The protective potential of creatine (1-methyl-guanidino acetic acid) has been extensively assessed in various models of neurodegeneration, including in vivo models of oxidative stress [1], [2].

Aging, neurodegenerative diseases like Alzheimer's disease, Huntington's disease and amyotrophic lateral sclerosis, and potentially also neuropsychiatric disorders like schizophrenia share some bioenergetic core features, specifically the contribution of oxidative stress caused by a progressive dysfunction of the respiratory chain along with mitochondrial DNA damage [3][5]. Thus, as a potential antioxidative agent and buffer of intracellular energy stores, creatine - specifically in a preventive approach - may also become an interesting new agent to increase life span and to delay the progression of the disorders mentioned above.

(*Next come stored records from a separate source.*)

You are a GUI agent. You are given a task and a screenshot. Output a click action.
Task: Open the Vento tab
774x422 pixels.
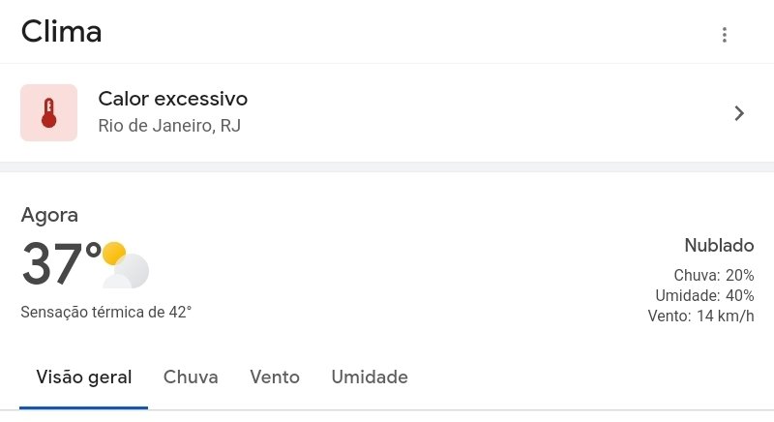pos(275,377)
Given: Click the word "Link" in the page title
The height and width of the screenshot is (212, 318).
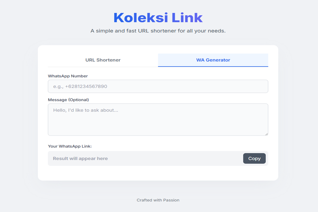Looking at the screenshot, I should tap(187, 18).
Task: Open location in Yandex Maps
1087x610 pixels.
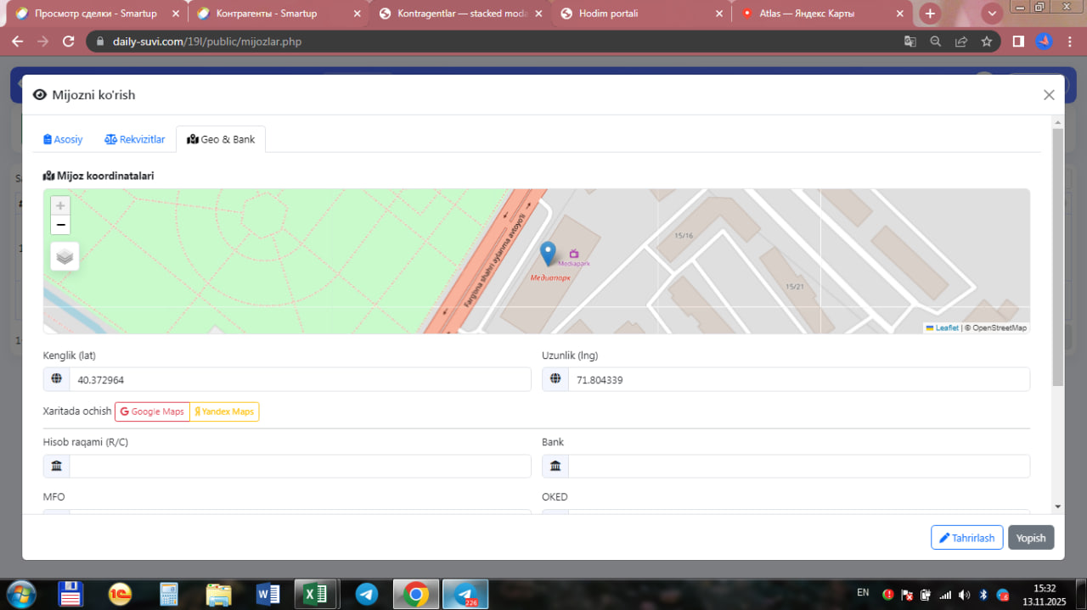Action: [x=224, y=411]
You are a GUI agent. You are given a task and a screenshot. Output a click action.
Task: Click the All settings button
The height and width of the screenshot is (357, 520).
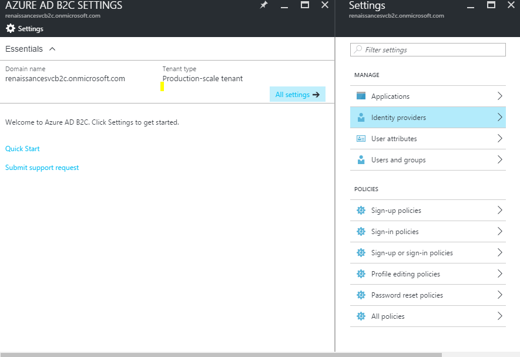(297, 95)
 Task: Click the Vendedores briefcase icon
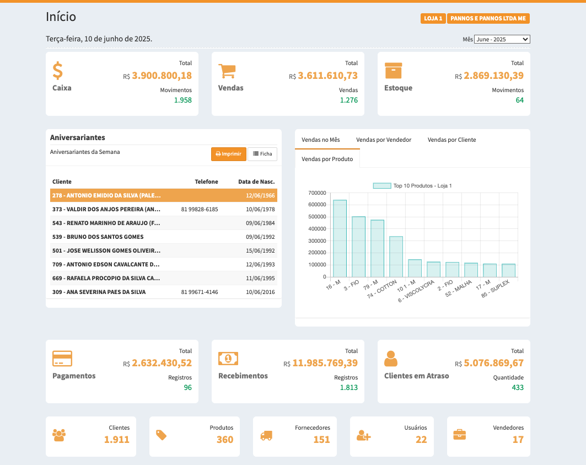pyautogui.click(x=459, y=435)
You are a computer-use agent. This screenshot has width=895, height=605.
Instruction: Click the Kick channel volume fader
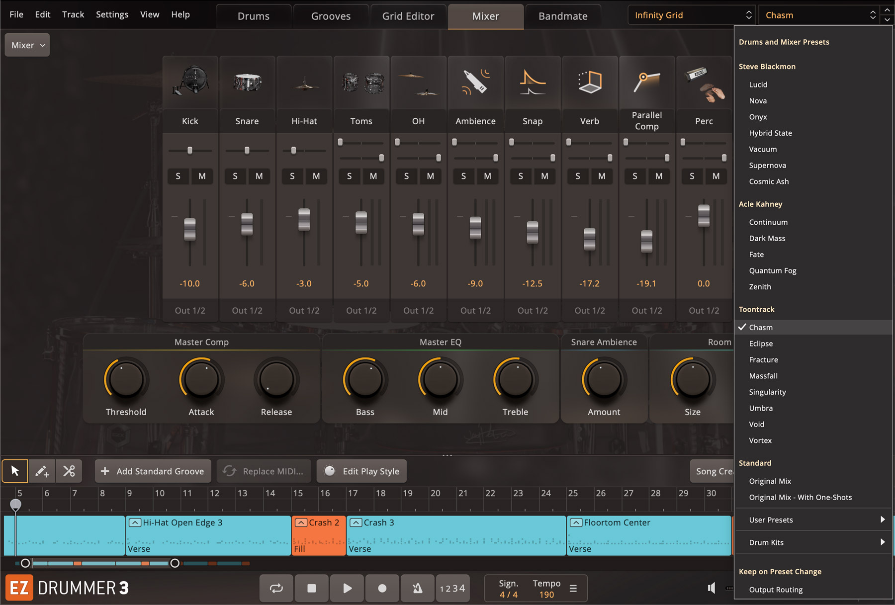(x=190, y=229)
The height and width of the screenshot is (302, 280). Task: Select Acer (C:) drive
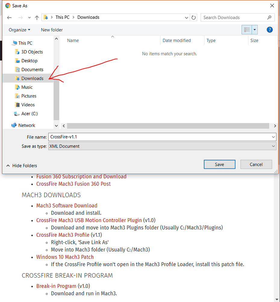[x=29, y=114]
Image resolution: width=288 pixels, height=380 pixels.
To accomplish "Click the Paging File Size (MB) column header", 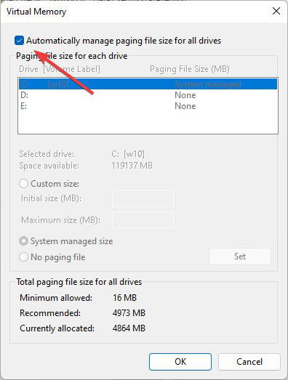I will pos(190,69).
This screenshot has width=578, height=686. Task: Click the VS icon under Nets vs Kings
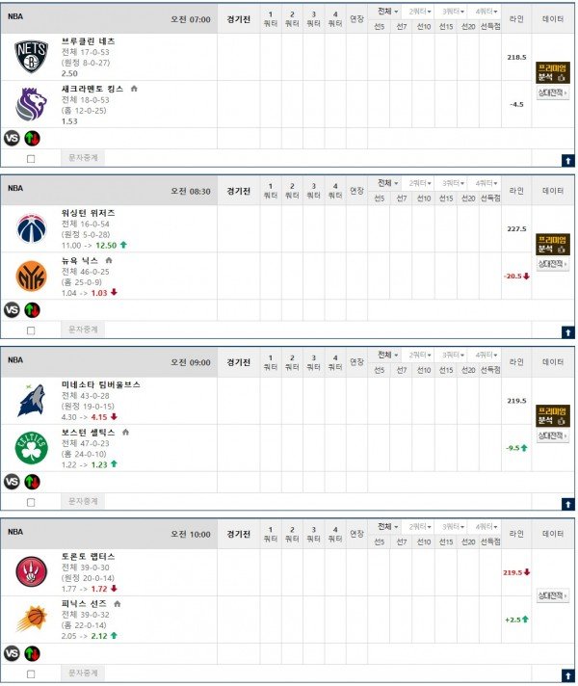coord(12,138)
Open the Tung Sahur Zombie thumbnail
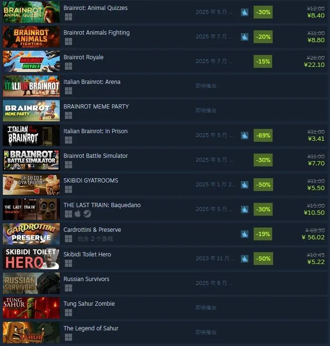This screenshot has width=330, height=346. [x=31, y=308]
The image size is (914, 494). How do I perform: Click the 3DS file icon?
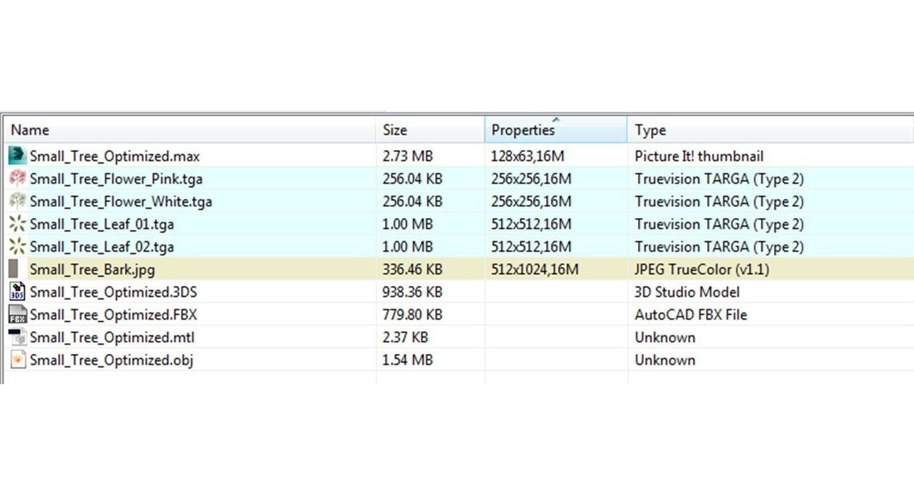(x=18, y=291)
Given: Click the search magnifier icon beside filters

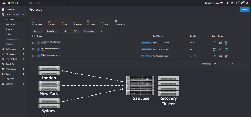Looking at the screenshot, I should tap(102, 31).
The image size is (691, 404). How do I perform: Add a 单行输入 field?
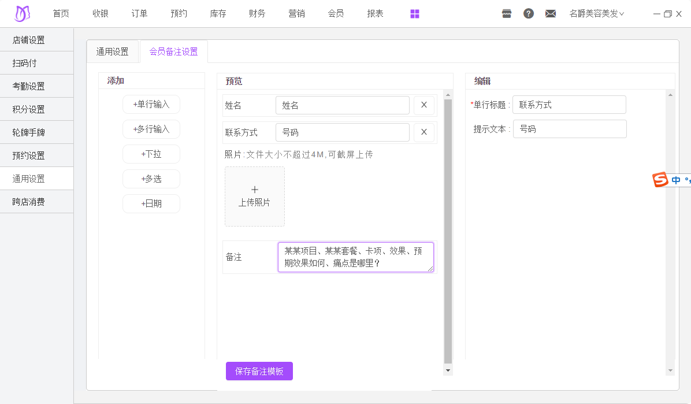[x=151, y=105]
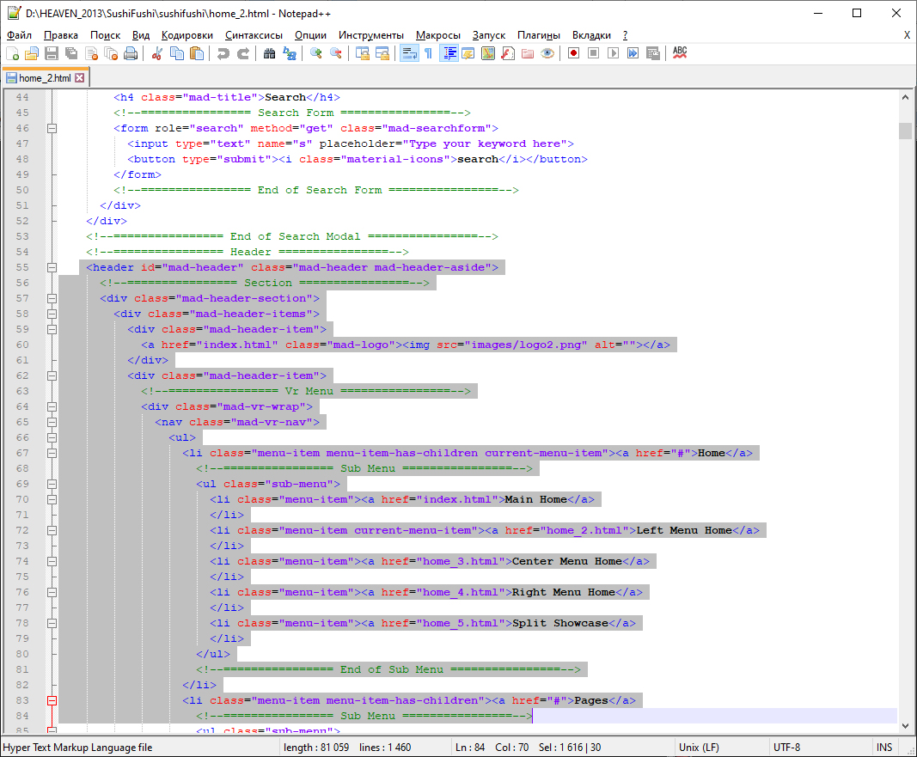This screenshot has height=757, width=917.
Task: Click the Undo arrow icon
Action: pos(223,53)
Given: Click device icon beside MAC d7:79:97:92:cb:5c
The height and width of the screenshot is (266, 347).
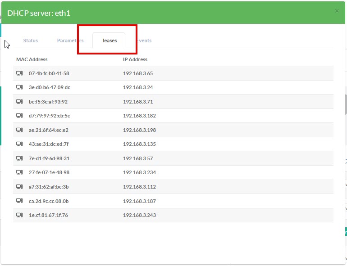Looking at the screenshot, I should click(19, 116).
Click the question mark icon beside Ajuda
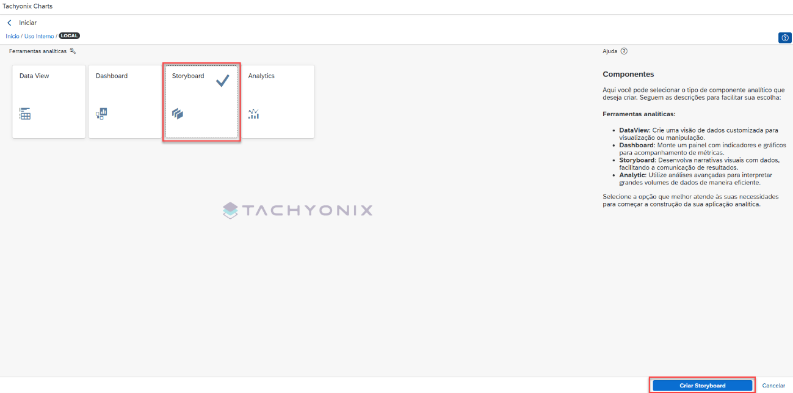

In neuronal cells, aerobic glycolysis is the primary source for ATP synthesis [6]. As stores of glucose, glycogen and O2 are limited in the brain, the availability of the creatine kinase/phosphocreatine (CK/PCr) system may operate as an important alternative energy source in tissues or subcellular compartments with high and fluctuating energy demands, e.g. in neurons [7]. Based on substrate level phosphorylation of adenine with CK/PCr this system is capable of rapidly restoring ATP levels within certain limits, determined by the tissue concentrations of creatine/CPK itself and the enzymatic system required for phosphorylation and phosphate group transfer. ATP is required to maintain the function of energy-demanding Na+/K+-ATPase and Ca2+-ATPase, thus preserving the membrane potential [8]. Considering that high relative CK activity could be demonstrated in the brain [9], it has been concluded that this enzyme serves as a key factor in the CNS energy metabolism. In support of this notion, a direct correlation between CK flux and brain activity has been provided by in vivo 31P nuclear magnetic resonance transfer determinations [10], [11]. The brain-specific isoform of the CK (CK-BB) in concert with a mitochondrial isoform (uMT-CK) and the required substrates (creatine/PCr) regulate intracellular ATP levels [12]. Via formation of an CK “energy shuttle”, CK activity has moreover been discussed to be directly implicated in neurotransmitter release, maintainance of membrane potentials and restoration of ion gradients over the membrane after depolarization [12][14].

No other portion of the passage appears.